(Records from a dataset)
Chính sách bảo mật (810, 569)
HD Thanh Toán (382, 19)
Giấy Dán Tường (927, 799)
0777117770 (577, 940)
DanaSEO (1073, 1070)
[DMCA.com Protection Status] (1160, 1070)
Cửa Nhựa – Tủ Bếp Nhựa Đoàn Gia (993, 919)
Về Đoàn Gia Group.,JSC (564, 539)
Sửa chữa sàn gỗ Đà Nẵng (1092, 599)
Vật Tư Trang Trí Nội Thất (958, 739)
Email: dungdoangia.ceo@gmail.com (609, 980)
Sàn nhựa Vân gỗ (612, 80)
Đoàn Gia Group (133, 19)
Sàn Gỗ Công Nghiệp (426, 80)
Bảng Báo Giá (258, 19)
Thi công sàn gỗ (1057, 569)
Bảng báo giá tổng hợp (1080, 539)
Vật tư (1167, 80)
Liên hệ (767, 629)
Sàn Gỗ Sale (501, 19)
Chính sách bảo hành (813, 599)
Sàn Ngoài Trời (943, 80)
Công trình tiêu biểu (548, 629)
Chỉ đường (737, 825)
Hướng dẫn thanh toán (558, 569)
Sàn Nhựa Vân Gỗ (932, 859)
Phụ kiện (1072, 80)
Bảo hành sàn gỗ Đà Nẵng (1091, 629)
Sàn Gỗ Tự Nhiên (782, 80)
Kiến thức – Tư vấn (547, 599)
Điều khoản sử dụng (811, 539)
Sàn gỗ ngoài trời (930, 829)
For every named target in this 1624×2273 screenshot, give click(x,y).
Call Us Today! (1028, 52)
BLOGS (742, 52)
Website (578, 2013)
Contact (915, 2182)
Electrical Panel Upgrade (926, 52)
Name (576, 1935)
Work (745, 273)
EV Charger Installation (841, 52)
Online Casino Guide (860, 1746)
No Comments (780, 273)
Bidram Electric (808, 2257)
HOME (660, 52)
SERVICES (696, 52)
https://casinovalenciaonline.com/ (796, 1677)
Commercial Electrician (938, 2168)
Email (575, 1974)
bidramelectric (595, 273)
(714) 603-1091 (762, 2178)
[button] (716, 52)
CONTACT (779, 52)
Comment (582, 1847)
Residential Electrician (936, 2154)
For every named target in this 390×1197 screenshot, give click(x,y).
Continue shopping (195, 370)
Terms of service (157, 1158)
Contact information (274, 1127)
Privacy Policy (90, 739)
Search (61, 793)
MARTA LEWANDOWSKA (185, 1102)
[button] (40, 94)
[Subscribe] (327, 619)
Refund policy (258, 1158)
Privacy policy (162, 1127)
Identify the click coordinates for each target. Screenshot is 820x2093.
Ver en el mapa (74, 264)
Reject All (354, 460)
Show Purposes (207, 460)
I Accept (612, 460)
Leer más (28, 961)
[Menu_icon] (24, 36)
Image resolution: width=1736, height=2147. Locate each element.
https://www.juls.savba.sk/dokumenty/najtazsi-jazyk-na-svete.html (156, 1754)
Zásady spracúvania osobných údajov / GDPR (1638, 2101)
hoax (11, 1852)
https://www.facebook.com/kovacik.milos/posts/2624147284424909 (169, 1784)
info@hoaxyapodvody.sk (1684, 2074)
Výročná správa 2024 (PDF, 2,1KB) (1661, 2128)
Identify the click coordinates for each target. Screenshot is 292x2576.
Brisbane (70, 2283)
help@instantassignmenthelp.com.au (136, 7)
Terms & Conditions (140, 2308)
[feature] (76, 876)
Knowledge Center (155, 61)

*YOUR TASK*
Each line from the one containing "Reject All (354, 460)" through the end of the entries, both included, is to be returned exactly, with no other lines.

*WRITTEN SOLUTION*
Reject All (354, 460)
Show Purposes (207, 460)
I Accept (612, 460)
Leer más (28, 961)
[Menu_icon] (24, 36)
Image resolution: width=1736, height=2147. Locate each element.
https://www.juls.savba.sk/dokumenty/najtazsi-jazyk-na-svete.html (156, 1754)
Zásady spracúvania osobných údajov / GDPR (1638, 2101)
hoax (11, 1852)
https://www.facebook.com/kovacik.milos/posts/2624147284424909 (169, 1784)
info@hoaxyapodvody.sk (1684, 2074)
Výročná správa 2024 (PDF, 2,1KB) (1661, 2128)
Identify the click coordinates for each target. Screenshot is 292x2576.
Brisbane (70, 2283)
help@instantassignmenthelp.com.au (136, 7)
Terms & Conditions (140, 2308)
[feature] (76, 876)
Knowledge Center (155, 61)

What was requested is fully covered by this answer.